### Requirements
Show each line of the rows below that contains the word "button", where uppercase and lowercase letters must match.

— START —

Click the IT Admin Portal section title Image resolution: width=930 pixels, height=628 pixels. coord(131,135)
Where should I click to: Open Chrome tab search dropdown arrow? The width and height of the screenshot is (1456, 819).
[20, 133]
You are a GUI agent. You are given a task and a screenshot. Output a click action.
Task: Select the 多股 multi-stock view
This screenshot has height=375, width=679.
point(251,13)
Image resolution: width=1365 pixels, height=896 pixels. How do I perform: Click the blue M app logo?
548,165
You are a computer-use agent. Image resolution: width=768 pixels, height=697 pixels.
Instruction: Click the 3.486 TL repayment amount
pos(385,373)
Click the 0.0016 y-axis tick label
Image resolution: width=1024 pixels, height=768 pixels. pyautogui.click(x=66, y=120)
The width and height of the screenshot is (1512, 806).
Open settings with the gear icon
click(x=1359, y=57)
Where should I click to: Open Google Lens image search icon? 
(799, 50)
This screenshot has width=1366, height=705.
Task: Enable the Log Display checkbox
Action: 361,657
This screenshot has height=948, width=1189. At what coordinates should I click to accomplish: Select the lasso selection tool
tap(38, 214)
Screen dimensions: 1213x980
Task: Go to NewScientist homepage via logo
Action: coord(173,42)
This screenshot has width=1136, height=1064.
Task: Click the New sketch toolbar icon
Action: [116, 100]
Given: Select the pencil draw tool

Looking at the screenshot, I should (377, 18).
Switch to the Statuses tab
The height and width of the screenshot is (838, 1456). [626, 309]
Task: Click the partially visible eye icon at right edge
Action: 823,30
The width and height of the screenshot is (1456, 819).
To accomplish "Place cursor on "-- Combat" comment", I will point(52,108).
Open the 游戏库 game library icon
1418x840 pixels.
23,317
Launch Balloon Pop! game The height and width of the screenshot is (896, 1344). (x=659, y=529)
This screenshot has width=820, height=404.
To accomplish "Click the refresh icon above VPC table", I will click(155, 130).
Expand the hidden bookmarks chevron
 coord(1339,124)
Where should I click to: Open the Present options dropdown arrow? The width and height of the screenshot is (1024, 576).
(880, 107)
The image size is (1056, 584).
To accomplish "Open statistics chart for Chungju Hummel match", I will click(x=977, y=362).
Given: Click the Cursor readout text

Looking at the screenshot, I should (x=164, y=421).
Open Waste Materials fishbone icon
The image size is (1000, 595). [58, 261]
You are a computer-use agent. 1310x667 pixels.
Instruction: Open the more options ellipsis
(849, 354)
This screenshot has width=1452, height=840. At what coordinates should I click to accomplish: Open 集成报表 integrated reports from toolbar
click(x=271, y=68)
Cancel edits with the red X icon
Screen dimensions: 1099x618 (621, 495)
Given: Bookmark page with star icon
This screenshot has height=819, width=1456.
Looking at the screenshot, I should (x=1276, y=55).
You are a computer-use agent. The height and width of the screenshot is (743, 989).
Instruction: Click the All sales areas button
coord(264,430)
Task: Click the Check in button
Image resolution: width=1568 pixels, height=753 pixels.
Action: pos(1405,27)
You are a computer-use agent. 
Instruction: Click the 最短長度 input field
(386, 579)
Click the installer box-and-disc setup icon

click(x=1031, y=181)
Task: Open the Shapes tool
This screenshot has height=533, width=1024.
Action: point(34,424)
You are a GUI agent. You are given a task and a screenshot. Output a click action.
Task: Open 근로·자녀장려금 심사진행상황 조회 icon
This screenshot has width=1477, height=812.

— END —

### The reply
Instruction: Click the All sales areas button
Task: Click the Check in button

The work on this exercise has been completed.